-------- GIVEN ENTRIES --------

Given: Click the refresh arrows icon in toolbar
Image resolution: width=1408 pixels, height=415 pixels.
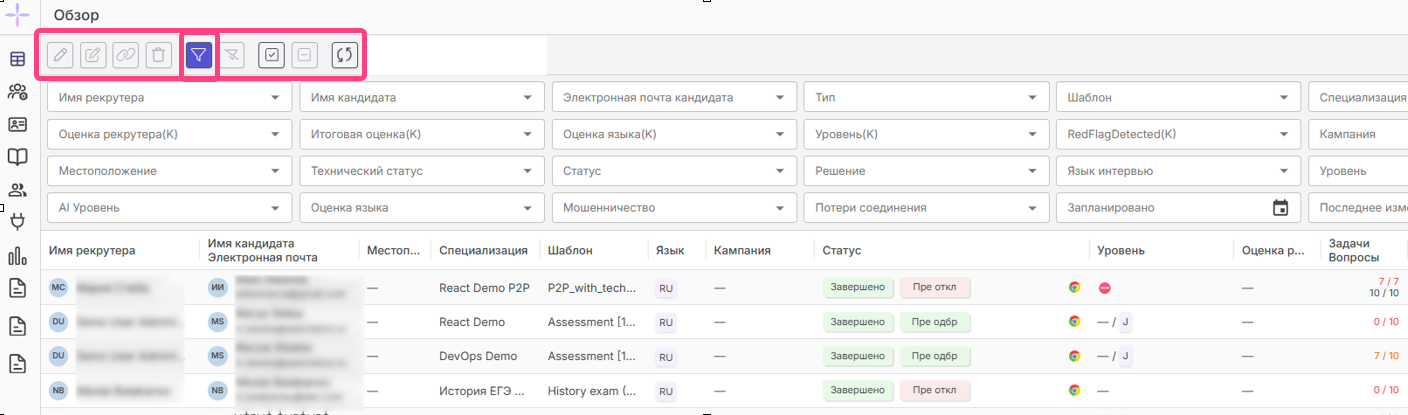Looking at the screenshot, I should tap(345, 55).

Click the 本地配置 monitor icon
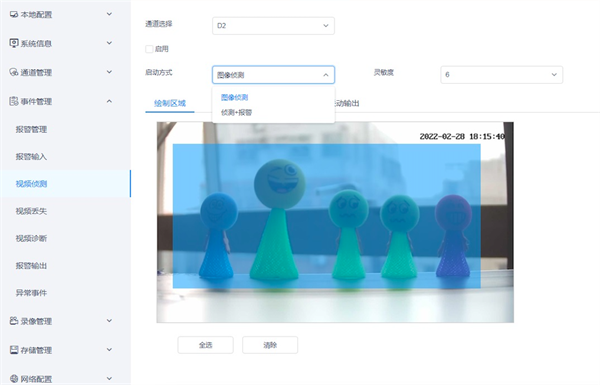14,15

--------

WHAT IS NEEDED: Return an exact transcription of the material, with its pictures left out.

SOLUTION FOR THIS TASK:
Given: Click the refresh arrows icon in toolbar
Image resolution: width=1408 pixels, height=415 pixels.
Looking at the screenshot, I should tap(345, 55).

Click the 本地配置 monitor icon
14,15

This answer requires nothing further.